A clorexidina tem excelentes efeitos antiplaca e antigengivite quando
comparada a outros agentes antiplaca, mas com alta incidência de
pigmentação dos dentes (Van Strydonck et al., 2012) devido à sua
substantividade, que retém seu efeito antimicrobiano. Os dados
relacionados à efetividade da CLX para a prevenção da cárie dentária são
inconclusivos. A primeira revisão sistemática sobre o efeito da clorexidina
concluiu que não há evidências suficientes para o uso de verniz de
clorexidina para prevenção de cárie em pacientes de alto risco (Twetman,
2004). Outra revisão mostrou efeito moderado na inibição da cárie dentária
pela aplicação de verniz de clorexidina (a cada 3 a 4 meses) em crianças,
adolescentes e adultos jovens (Zhang et al., 2006). Portanto, o efeito do
verniz de clorexidina em comparação ao verniz fluoretado é inconclusivo
(James et al., 2010).
O uso de verniz de clorexidina e fluoreto tem sido testado para
prevenir lesões de cárie, com bons resultados (Petersson et al., 1998; Zaura-
Arite e ten Cate, 2000; Brailsford et al., 2002; Hausen et al., 2007). No
entanto, ainda não há evidências fortes da relação entre a aplicação de
clorexidina, principalmente na forma de verniz, e a redução da cárie em
crianças e adultos (ten Cate, 2009; Ashley, 2010; James et al., 2010; Slot et
al., 2011). Slot et al. (2011) mostraram que na ausência de profilaxia
profissional regular e instrução de higiene, o verniz de clorexidina pode ter
algum efeito benéfico para pacientes com necessidades especiais e
xerostômicos, porém a força para a recomendação é fraca.
Atualmente a CLX tem se destacado devido ao seu possível papel
como inibidora de MMPs (metaloproteinases de matriz que degradam
colágeno) na dentina, reduzindo a progressão da desmineralização e a perda
de adesão em restaurações estéticas, (Carrilho et al., 2007) bem como a
progressão da doença periodontal pela inibição de MMPs gengivais (Azmak
et al., 2002).
Apesar do extensivo uso de CLX, são poucos os registros sobre efeitos
colaterais sistêmicos.

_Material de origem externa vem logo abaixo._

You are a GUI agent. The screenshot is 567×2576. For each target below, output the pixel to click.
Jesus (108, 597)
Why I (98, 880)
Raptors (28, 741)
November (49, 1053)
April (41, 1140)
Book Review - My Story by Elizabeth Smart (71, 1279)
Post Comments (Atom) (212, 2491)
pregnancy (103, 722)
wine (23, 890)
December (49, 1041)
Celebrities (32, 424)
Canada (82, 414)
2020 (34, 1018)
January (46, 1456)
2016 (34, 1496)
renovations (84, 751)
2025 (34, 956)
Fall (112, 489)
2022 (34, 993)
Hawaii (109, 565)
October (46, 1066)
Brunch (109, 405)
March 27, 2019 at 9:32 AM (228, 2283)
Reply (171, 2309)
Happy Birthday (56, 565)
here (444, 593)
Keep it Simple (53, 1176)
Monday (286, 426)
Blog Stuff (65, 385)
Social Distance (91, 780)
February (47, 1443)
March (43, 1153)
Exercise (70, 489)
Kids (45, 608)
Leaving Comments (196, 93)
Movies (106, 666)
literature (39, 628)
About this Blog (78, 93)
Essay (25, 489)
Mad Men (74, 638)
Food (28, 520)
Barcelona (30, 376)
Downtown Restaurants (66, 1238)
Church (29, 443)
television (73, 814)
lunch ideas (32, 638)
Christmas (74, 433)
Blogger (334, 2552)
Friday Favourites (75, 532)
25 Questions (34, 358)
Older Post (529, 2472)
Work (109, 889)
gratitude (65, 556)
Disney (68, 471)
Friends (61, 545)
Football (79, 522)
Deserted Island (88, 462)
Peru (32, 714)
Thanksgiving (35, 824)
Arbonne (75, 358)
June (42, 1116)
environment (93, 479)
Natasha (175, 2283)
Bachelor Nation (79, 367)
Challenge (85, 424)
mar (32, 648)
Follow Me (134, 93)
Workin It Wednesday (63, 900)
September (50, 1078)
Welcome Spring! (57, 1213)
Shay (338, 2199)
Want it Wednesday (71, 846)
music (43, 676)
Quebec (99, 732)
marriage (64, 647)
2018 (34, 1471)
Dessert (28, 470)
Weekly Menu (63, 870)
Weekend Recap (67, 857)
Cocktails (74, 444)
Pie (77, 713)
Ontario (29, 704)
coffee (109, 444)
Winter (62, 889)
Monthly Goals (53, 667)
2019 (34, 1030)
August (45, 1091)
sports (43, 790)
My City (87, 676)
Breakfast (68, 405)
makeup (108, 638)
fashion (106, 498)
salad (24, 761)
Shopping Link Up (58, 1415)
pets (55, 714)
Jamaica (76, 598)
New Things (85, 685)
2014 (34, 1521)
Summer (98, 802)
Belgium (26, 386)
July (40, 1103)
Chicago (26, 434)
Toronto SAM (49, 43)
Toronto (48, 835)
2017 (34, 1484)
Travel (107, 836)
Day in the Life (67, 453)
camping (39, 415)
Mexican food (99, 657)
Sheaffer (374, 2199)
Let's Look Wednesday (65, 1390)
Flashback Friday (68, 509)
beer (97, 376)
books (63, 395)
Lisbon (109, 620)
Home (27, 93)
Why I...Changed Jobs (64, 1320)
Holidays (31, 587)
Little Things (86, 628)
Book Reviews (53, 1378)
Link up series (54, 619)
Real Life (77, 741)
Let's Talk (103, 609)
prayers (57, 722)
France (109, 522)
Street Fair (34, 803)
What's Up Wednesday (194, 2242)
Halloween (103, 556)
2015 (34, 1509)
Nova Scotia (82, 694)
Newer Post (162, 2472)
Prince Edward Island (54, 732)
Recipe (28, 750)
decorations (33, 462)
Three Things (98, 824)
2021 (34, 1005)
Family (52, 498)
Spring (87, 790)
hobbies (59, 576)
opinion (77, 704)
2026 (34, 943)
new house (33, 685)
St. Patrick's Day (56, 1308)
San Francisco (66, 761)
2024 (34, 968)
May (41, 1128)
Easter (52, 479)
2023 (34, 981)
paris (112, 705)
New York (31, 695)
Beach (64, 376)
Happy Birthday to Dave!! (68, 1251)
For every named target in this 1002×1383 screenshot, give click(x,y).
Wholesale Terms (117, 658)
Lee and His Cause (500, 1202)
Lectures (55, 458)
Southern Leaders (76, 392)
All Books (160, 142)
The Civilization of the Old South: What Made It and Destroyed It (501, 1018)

Sabe-se que é pobremente absorvida pelo trato
gastrintestinal, o que representa baixa toxicidade, no entanto, alguns efeitos
adversos locais são frequentemente relatados, como descoloração dos
dentes, da língua, de restaurações e próteses, além de descamação e
ferimento da mucosa, distúrbios no paladar e gosto amargo. A pigmentação
causada pela CLX é de ordem extrínseca, sendo removida com profilaxia.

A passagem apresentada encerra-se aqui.